Aufgabe:
Entscheide für jede der folgenden Aussagen, ob sie mit dem Textauszug über Ignatz Bubis übereinstimmt, und belege deine Antwort mit den entscheidenden Worten des Textauszugs als wörtlichem Zitat.
(a) Berthold Auerbach schrieb den Satz „Vergebens gelebt und gearbeitet“ im Jahr 1880 in einem Brief.
(b) Ignatz Bubis äußerte seine Frustration in einem persönlichen Brief.
(c) Der Antisemitismus des Kaiserreichs wird als ebenso verheerend dargestellt wie der der Nazis.
=== Textauszug ===
Das Bekenntnis von Ignatz Bubis, „Ich habe fast nichts bewegt“, in einem Stern-Interview erinnert an den berühmten Ausspruch „Vergebens gelebt und gearbeitet“ des Schriftstellers Berthold Auerbach, den dieser 1880 nach einer der zahlreichen Antisemitismus-Debatten im Berliner Abgeordnetenhaus in einem Brief machte. Der Unterschied der beiden Formulierungen liegt vielleicht nur darin, dass Ignatz Bubis verglichen mit Berthold Auerbach sein Scheitern beziehungsweise seine Frustrationen nicht in einem persönlichen Brief, sondern als Vorsitzender des Zentralrats der Juden in Deutschland vor aller Öffentlichkeit kundgetan hat.

Der Antisemitismus des Kaiserreichs, der Berthold Auerbachs Leben vergiftete, war unangenehm, aber vergleichsweise harmlos gegenüber dem Vernichtungsantisemitismus der Nazis, der sechs Millionen Menschen das Leben kostete und unter dessen traumatischen Nachwirkungen die Überlebenden des NS-Terrors heute noch leiden. Bei der Erörterung von Ignatz Bubis' Vorwürfen sollte das berücksichtigt werden. Ignatz Bubis ist ein Überlebender, dem es wie anderen Überlebenden schwer gefallen ist, mit seinen Erinnerungen an die NS-Zeit im Nachkriegsdeutschland Fuß zu fassen.

Bei allem Respekt gegenüber den tragischen Umständen seiner Biografie muss es aber erlaubt sein, Ignatz Bubis die Frage zu stellen, ob er nicht mit seinen Unterstellungen über das Ziel hinausschießt. Die Behauptung, die deutsche Gesellschaft sei nach wie vor gefährdet, und zwar deshalb, weil sie eigentlich nichts aus der Geschichte gelernt habe, bedarf einer genaueren Prüfung. Zugegebenermaßen gibt es heute immer wieder Vorkommnisse, die Sorgen bereiten. Man denke an eigenbrötlerische Schriftsteller wie Martin Walser, die propagieren, dass man bei unangenehmen Angelegenheiten besser wegsähe. Oder an rechtsradikale Skinheads, die auf den Straßen Passanten anpöbeln, „Juden raus!“ brüllen und Steine auf Friedhöfen mit NS-Symbolen beschmieren.
=== Vorliegende Daten ===
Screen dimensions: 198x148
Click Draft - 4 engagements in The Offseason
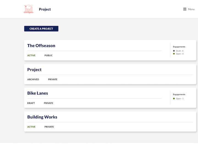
===
Musterlösung:
(a) Ja: „den dieser 1880 nach einer der zahlreichen Antisemitismus-Debatten im Berliner Abgeordnetenhaus in einem Brief machte“
(b) Nein: „nicht in einem persönlichen Brief, sondern als Vorsitzender des Zentralrats der Juden in Deutschland vor aller Öffentlichkeit kundgetan hat“
(c) Nein: „war unangenehm, aber vergleichsweise harmlos gegenüber dem Vernichtungsantisemitismus der Nazis“